19:24:13 - cmdstanpy - INFO - CmdStan done processing.
19:24:13 - cmdstanpy - WARNING - Non-fatal error during sampling:
Exception: normal_lpdf: Scale parameter is 0, but must be positive! (in 'blr.stan', line 16, column 2 to column 45)
Exception: normal_lpdf: Scale parameter is 0, but must be positive! (in 'blr.stan', line 16, column 2 to column 45)
Exception: normal_lpdf: Scale parameter is 0, but must be positive! (in 'blr.stan', line 16, column 2 to column 45)
Exception: normal_lpdf: Scale parameter is 0, but must be positive! (in 'blr.stan', line 16, column 2 to column 45)
Consider re-running with show_console=True if the above output is unclear!

[23]:
print(second_mcmc_fit.diagnose())
Checking sampler transitions treedepth.
Treedepth satisfactory for all transitions.

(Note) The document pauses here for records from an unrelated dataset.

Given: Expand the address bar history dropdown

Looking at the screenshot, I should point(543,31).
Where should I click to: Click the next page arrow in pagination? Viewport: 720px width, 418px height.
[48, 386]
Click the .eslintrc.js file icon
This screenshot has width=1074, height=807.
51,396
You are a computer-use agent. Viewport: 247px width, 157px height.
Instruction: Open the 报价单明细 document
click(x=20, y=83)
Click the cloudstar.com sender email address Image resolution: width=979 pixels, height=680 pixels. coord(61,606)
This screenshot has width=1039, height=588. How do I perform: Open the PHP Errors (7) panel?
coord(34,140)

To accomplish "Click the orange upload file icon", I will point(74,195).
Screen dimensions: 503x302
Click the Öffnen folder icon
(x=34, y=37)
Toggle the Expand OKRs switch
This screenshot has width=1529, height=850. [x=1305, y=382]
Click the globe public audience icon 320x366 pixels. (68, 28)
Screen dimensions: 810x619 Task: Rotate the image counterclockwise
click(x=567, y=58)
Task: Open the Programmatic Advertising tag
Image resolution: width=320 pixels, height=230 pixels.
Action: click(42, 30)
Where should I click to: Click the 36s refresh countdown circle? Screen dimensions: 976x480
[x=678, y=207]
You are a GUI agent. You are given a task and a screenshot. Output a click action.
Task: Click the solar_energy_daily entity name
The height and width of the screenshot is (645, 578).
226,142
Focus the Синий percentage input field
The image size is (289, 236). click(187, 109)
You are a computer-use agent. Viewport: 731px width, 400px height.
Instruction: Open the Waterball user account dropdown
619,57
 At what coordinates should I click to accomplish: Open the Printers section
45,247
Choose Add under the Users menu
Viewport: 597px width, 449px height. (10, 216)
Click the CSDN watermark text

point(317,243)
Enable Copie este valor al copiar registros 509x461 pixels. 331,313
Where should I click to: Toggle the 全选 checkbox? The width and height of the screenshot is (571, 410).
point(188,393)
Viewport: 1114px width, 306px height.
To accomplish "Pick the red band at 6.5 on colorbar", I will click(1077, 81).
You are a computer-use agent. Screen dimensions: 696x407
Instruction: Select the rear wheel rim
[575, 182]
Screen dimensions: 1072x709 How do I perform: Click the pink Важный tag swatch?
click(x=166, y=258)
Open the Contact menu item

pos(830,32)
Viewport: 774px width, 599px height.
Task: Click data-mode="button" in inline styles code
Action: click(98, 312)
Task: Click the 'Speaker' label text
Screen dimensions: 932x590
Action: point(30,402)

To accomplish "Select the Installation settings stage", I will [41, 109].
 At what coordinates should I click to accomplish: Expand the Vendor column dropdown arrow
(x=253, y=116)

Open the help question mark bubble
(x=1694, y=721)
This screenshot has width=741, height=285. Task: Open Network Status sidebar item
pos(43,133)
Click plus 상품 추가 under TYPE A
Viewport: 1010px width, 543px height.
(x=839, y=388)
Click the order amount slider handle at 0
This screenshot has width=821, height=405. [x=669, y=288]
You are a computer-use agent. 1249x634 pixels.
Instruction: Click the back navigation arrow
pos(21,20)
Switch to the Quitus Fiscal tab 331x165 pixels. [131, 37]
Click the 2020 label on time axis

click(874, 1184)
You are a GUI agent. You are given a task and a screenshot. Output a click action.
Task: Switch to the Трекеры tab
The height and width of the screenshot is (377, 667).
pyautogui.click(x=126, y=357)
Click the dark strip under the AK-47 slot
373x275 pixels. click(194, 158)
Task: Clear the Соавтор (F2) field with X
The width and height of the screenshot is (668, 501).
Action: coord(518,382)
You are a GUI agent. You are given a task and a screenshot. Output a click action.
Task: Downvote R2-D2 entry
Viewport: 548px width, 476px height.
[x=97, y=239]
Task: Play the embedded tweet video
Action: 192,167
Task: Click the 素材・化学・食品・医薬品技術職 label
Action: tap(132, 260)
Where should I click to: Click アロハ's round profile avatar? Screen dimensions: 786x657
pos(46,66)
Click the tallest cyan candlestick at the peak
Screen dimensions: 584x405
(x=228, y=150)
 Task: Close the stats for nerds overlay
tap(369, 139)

Checking sampler transitions for divergences.
No divergent transitions found.

Checking E-BFMI - sampler transitions HMC potential energy.
E-BFMI satisfactory.

Rank-normalized split effective sample size satisfactory for all parameters.

The following parameters had rank-normalized split R-hat greater than 1.01:
  sigma
Such high values indicate incomplete mixing and biased estimation.
You should consider regularizing your model with additional prior information or a more effective parameterization.

Processing complete.

We see that despite the initial sampling issues in the first MCMC run, the inits sourced from that run result in reasonable sampling in the second run.